I nuovi (fortunati perché sopravvissuti alla selezione) bambini, che non nascono più “per amore”, cresciuti disordinatamente da coppie instabili e mutevoli, retoricamente accolti da coppie omo-genitoriali, ma inevitabilmente strappati, a tal fine, dal loro genitore biologico, sono soggetti che più deboli degli altri e, per questo, più pericolosi. Un bambino lasciato a se stesso, privato di quei passaggi che la natura aveva deciso essere idonei alla sua vita nel mondo, ha problemi di relazione e di apprendimento: crescono, così, i problemi educativi e sociali e queste sono cose di cui la società, noi tutti, dovremo pagare il prezzo. 

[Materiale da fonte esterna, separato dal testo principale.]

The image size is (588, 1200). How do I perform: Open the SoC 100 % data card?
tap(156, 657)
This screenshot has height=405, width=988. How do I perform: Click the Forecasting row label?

Anche i già nati dovranno prima o poi fare i conti con queste selezioni. Anche chi abbia “donato” sperma e “uova” prima o poi sente la mancanza, il dubbio, la paura di essere stato e di essere veramente padre o madre, … di illustri sconosciuti. E quando anche i selezionati saranno vecchi, nulla vieta che chi, a quel tempo, sarà divenuto loro nuovo “padrone”, possa decidere di liberarsene. Perché se il principio è che l’uomo sia una cosa, e che come tale possa essere gestita secondo il desiderio altrui, o le altrui fantasie, di quella “dignità di ogni essere umano” non resta che un vago e illusorio ricordo. 

Tutte queste cose, tutte queste informazioni, tutte queste riflessioni ci sono già – e scritte e illustrate molto meglio di così. Il silenzio delle Sentinelle dice soltanto, a chi ancora sia solo inerme spettatore, di non attendere che la bugia si trasformi in verità, di non rendersi colpevole utilizzando anch’egli, sia pur inconsapevolmente, quella moneta falsa. Le colpe di medici e giuristi, infatti, sono relative. Ogni dittatura, ogni violenza, ogni oppressione può esistere soltanto a patto che vi sia una ipocrita e pigra società che accetta supinamente e non lotta, una indifferenza dei più di cui nutrirsi. 

La colpa è di tutti. Chiunque oggi non si informi e non agisca sarà un giorno chiamato a rispondere. E il giudice non potrà, se una Giustizia esiste, avere clemenza.